Do you ever ask: “What is freedom?”
Independence Day in “the land of the free” is the most appropriate day to reflect on the ideas of freedom and liberty.
If the United States of America is anything, it is essentially the first nation in history founded on an explicit philosophical idea: that the individual has a right to freedom—the “right to life, liberty and the pursuit of happiness.”
Americans and others have different conceptions of freedom and liberty, in the political sense; some are correct; others approximately right; still others incorrect, woefully wrong or their opposite.
Here is my best understanding of political freedom: each individual has a right to act on his or her own judgment without others forcing them to do otherwise, and their actions don't violate the individual rights of others. That means the individual has a right to act on how he or she sees fit, whether their judgment and actions prove self-beneficial or self-destructive, moral or immoral—so long as they don’t initiate some form of coercion on others.
Freedom, in essence, is the ability to think and act in a social context without the imposition of force from others, while recognizing that this individual right applies equally to his or her fellow citizens.
In reality, this means that others and particularly the government – the politicians and bureaucrats whose sole job is to uphold and protect individual rights – cannot dictate to individuals what to do with their body or property, where they can live, which god they can worship or not believe in, which ideas they can adopt and speak openly about, which adults they can marry, what jobs they may hold, whom they must give their money to, and a whole constellation of other choices and actions they need to pursue their best lives and flourish or not.
Freedom requires that the (adult) individual is free to think and act in defiance of the dictates of his or her parents, relatives and neighbors; kings and queens; popes and rabbis and imams; government bureaucrats and dictators, and anyone else. Freedom means that no one, neither a petty criminal nor a politician, has a right to defraud, steal from, break a contract with, assault, enslave, rape or murder him or her—beacause all of these actions and their many varients are the use of force against him or her.
America’s founding, as brilliant and unprecedented as it was in world history, had its flaws and contradictions, the preservation of slavery the most egregious among them. But it was because America’s founding fathers essentially established a Constitutional Republic based on individual rights – which could be and eventually were applied universally – that such evils as the coercion of slavery were later abolished (and that helped spawn the first abolition movement in a world where slavery existed from time immemorial).

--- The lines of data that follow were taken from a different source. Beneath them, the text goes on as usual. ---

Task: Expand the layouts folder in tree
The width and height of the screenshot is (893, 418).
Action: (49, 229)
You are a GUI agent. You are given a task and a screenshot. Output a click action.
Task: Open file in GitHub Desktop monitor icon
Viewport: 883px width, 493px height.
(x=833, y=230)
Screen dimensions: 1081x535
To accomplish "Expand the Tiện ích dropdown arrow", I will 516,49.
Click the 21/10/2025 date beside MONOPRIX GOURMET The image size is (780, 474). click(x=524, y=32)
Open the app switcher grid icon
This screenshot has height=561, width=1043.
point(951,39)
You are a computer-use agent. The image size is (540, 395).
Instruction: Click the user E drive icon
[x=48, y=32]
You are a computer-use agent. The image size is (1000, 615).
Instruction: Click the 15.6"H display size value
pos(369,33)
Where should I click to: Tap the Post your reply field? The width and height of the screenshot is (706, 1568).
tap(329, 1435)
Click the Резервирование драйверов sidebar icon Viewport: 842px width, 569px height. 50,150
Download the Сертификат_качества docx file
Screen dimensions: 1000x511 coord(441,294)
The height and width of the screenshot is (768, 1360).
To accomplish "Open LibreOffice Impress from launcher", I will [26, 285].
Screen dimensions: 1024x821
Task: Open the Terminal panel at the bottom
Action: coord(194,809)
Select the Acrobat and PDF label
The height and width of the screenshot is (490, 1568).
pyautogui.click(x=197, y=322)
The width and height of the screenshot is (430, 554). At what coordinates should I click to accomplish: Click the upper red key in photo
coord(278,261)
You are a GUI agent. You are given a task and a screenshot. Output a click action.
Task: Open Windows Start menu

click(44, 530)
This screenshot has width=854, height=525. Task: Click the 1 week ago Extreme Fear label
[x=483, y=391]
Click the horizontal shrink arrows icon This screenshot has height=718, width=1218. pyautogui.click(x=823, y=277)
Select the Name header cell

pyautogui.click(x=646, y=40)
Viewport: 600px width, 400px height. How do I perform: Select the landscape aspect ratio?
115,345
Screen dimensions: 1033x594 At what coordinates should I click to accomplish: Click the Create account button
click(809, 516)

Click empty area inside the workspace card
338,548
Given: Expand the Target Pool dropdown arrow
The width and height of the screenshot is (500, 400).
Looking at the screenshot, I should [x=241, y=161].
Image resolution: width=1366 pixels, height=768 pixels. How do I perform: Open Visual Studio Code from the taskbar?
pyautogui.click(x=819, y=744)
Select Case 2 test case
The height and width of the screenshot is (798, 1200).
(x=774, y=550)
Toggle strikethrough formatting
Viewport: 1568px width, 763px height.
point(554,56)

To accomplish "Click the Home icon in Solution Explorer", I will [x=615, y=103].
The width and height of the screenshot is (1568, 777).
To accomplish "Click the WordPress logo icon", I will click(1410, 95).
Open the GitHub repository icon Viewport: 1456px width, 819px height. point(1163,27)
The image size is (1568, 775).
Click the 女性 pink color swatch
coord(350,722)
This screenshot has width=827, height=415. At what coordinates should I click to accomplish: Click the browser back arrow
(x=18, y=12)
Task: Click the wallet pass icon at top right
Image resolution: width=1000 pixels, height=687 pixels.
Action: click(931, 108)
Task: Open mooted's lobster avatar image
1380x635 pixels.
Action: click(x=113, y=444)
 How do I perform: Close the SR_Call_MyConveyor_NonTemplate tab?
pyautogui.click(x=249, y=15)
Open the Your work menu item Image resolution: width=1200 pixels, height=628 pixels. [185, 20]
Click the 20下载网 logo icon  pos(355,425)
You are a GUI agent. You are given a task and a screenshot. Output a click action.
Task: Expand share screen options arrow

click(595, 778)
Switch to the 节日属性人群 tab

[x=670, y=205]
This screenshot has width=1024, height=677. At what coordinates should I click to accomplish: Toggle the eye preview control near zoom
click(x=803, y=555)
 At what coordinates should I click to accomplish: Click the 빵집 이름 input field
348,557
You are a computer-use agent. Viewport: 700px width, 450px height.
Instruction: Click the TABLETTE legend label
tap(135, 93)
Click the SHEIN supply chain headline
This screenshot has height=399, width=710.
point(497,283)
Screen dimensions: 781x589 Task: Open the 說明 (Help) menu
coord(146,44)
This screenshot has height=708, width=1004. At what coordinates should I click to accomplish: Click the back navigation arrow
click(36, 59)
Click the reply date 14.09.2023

All of this is why I’m so happy that I was born in and have chosen to remain in America (for now), despite that so many don’t understand nor agree with my conception of freedom and violate it routinely. I don’t celebrate America’s birthday nor think the United States is the greatest nation in history because I was simply born here, nor because it’s “my country, right or wrong.” Instead, I celebrate America because it was the first nation, however imperfect, that finally established the philosophical foundations on which men and women need to live their best lives, according to their nature as human beings. That's what makes it the greatest.
As I like to analogize, freedom is like oxygen, the more there is, the better you can breathe and live; the more it is restricted, the more you are living a lesser life and closer to death.
Freedom is freedom from the clutches of force.
The windpipes must be opened wide.
Happy Birthday, America!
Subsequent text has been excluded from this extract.